Rewrite the passage of the researcher profiles between "Dr. Nikki Moran" and "of musical performance.", inclusive, changing every instance of "musical performance" to "music-making".

═══ PAGE ═══

Dr. Nikki Moran studies musical performance as human practice through both theoretical and original empirical research. Her work to date includes projects involving expert classical North Indian duos, jazz and free improvisers, and western classical ensembles and conductors. She is particularly interested in the ethical and inclusive possibilities of 4E (embedded, extended, embodied, enactive) cognition when this approach is brought to bear on the study of musical performance.


Sageev Oore is a faculty member in Computer Science at Dalhousie University (Halifax), a Research Faculty Member at the Vector Institute for Artificial Intelligence (Toronto), and a Canada CIFAR AI Chair. He is interested in basic research in machine learning and deep learning, with particular focus on applications of deep learning in audio and music, and computational creativity. He recently spent a year and a half as a Visiting Scientist in Google Brain (California), where he worked on the Magenta team developing generative music systems such as PerformanceRNN. He is also an award-winning musician; as a pianist he has performed as soloist with orchestras both as a classical soloist and as an improviser.

═══ DATA SUPPLIED ═══

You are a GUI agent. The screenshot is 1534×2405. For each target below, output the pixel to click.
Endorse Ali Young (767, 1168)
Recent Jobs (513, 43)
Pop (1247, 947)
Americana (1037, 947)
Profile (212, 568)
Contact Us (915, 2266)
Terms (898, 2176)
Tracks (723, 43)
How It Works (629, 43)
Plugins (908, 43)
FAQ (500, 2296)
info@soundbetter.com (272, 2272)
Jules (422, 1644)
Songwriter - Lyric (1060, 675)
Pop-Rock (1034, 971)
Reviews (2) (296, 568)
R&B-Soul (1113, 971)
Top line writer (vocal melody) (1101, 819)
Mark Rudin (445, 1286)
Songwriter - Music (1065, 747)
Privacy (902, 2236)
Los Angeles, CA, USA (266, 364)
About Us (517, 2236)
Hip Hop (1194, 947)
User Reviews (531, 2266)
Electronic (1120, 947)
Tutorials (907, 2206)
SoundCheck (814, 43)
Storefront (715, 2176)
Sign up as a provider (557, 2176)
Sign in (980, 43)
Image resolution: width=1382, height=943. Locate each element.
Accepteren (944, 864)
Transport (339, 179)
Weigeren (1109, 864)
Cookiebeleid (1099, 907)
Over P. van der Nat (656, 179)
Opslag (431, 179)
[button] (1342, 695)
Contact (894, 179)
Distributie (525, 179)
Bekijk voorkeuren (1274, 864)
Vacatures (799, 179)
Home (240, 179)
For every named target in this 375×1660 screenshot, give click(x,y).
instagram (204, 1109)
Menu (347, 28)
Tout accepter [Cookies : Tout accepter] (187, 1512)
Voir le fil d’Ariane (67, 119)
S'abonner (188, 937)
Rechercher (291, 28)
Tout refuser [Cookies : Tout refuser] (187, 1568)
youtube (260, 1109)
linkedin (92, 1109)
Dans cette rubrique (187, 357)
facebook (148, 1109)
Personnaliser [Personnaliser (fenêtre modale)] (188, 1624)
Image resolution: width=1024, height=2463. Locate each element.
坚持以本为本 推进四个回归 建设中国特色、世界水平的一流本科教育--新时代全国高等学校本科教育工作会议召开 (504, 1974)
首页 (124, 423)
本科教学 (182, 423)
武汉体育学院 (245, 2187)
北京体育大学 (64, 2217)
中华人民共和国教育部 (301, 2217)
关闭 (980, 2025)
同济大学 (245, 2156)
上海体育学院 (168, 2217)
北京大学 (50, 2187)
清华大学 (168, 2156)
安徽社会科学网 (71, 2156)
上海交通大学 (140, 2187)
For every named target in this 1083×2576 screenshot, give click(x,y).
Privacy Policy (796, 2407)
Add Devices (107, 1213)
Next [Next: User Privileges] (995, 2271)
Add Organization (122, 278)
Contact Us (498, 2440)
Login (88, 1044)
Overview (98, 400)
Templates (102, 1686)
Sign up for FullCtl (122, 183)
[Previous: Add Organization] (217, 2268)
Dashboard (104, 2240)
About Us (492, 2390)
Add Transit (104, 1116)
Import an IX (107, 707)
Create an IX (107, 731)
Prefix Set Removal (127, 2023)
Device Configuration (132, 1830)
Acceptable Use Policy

═══

SOLUTION TO THIS TASK:
Dr. Nikki Moran studies music-making as human practice through both theoretical and original empirical research. Her work to date includes projects involving expert classical North Indian duos, jazz and free improvisers, and western classical ensembles and conductors. She is particularly interested in the ethical and inclusive possibilities of 4E (embedded, extended, embodied, enactive) cognition when this approach is brought to bear on the study of music-making.